CONSIGNE 1:
Recopiez fidèlement le passage du texte sur le statut de réfugié politique qui s'ouvre sur les mots contenant « Trois questions à… » et s'achève sur « autres immigrés ? ».

TEXTE DE LA PAGE:

-----

Trois questions à… Quentin Urban, directeur de l’Institut d’études judiciaires de l’Université de Strasbourg, directeur du festival « Justice en Cultures »
Comment distinguer le statut de réfugié politique de celui des autres immigrés ?
Le statut de réfugié politique doit être distingué de celui de l’étranger, résident ordinaire et de l’immigrant sans papiers. Le réfugié politique, persécuté dans son pays d’origine ne peut, le plus souvent, à son entrée en France, justifier d’un document l’autorisant à entrer, encore moins d’un titre de séjour. Pourtant, le simple dépôt d’une demande de statut de réfugié lui donne le droit de pénétrer sur le territoire national. Après examen de son dossier, il peut obtenir le statut de réfugié politique, reconnu par la Convention de Genève sur le droit d’asile du 28 juillet 1951. En revanche, l’immigrant ordinaire non ressortissant communautaire doit, pour pouvoir entrer et séjourner durablement en France justifier non seulement d’une autorisation d’entrée mais aussi de séjour, voire de travail. Cette immigration est quantitativement peu importante. L’immigrant qui se rend en France pour travailler sans détenir ces autorisations a peu de chances de voir sa situation régularisée. C’est la raison pour laquelle on estime qu’il y a quelques centaines de milliers de travailleurs immigrés sans titre de séjour et de travail qui séjournent et travaillent en France. Cette population en situation irrégulière trouve son origine dans ce qu’il est convenu d’appeler l’immigration économique. Nous sommes donc en présence de trois catégories d’immigrants non ressortissants communautaires, séjournant en France : les réfugiés politiques, les étrangers ordinaires et les sans papiers. La notion juridique de « réfugié de guerre » évoquée récemment par les débats politiques n’existe pas.

-----

DONNÉES D'ENTRÉE:
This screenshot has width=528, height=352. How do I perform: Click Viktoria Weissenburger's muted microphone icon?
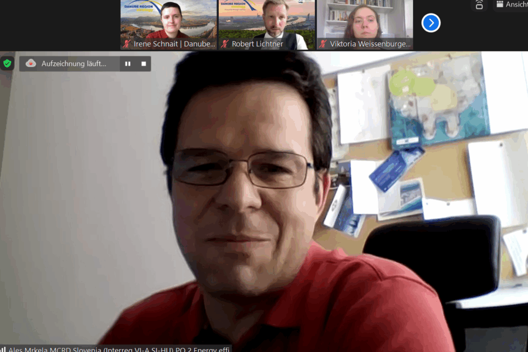click(323, 44)
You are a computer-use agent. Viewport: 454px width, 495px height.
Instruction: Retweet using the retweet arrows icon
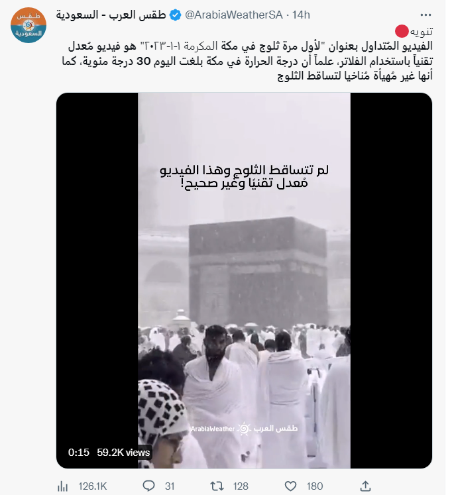tap(217, 486)
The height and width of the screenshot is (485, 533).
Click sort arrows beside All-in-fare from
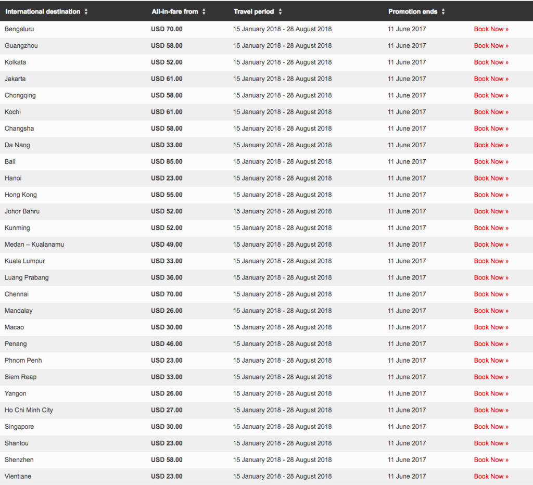point(204,11)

-----

CONSIGNE 2:
Comptez les lignes des enregistrements où figure le mot « icon », puis donnez seulement ce nombre.

RÉPONSE COMPLÈTE 1:
Trois questions à… Quentin Urban, directeur de l’Institut d’études judiciaires de l’Université de Strasbourg, directeur du festival « Justice en Cultures »
Comment distinguer le statut de réfugié politique de celui des autres immigrés ?

RÉPONSE COMPLÈTE 2:
2